I like your new furniture.

Thanks.

It was nice of you to pick all of it out.

I didn't pick it all out. Carlos and I chose it together.

Well, I don't know about that. But I love those new green chairs in the living room. Your choice?

Nope, those are chairs Carlos found.

I doubt that. I saw the furniture in his house in Miami.

OUR house in Miami.

The Friend decided it was time for bed.
The next morning Carlos makes cafe con leche, as usual, for our breakfast, and makes one for The Friend. He sets a breakfast table, and calls The Friend, who comes to the table on his Blackberry, gulps down a few pieces of toast, slurps the cafe con leche, and never takes his eyes on the Blackberry.
I'm in hell; especially because Carlos is leaving for work.

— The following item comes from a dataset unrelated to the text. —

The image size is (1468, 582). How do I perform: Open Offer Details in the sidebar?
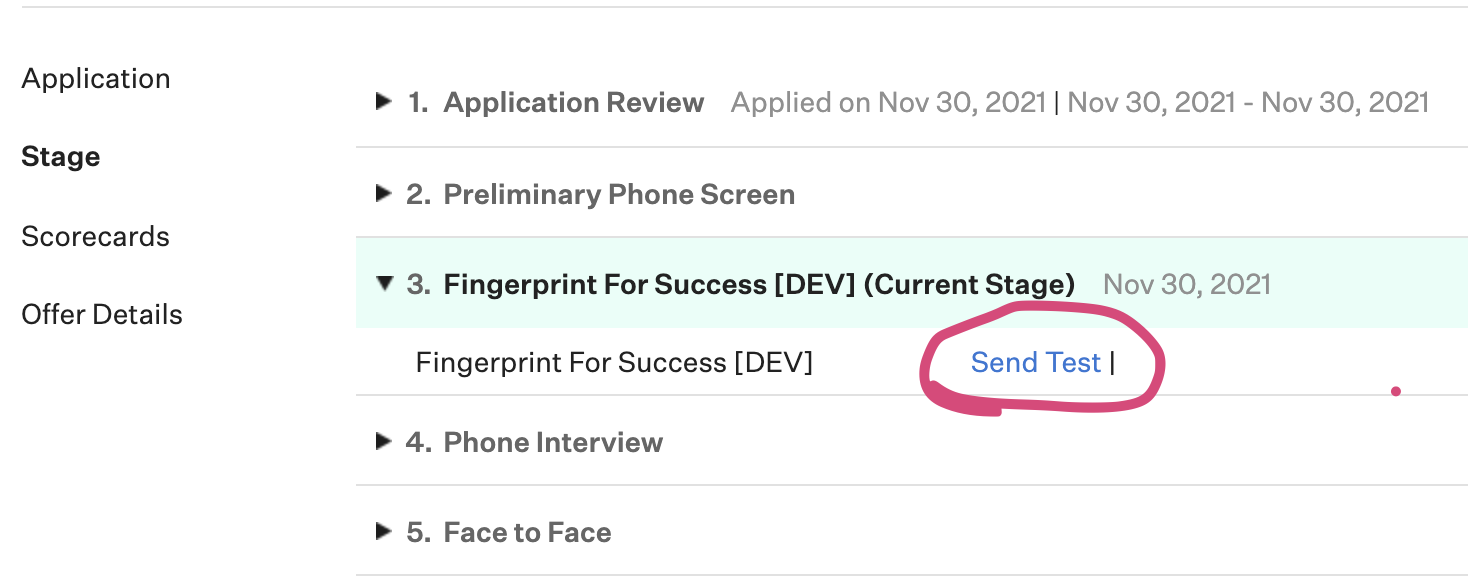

Wait for The Friend so you can leave together, I beg.

He's going to leave soon.

The Friend takes a shower from 7:30 AM until 9 AM; his dog is locked in the bedroom with him. He opens the bedroom door at nine and says to his dog, You ought to go out.
Why, I wonder. The Friend's dog has taken a dump on MY bedroom floor.
Sigh.

8 comments:

  1. Oh HELL no... the crap on the floor would be the last straw.

    TIME TO GO!!!!!!. In my best Bugs Bunny voice ... "Bon Voy-adgy! Don't forget to write!..."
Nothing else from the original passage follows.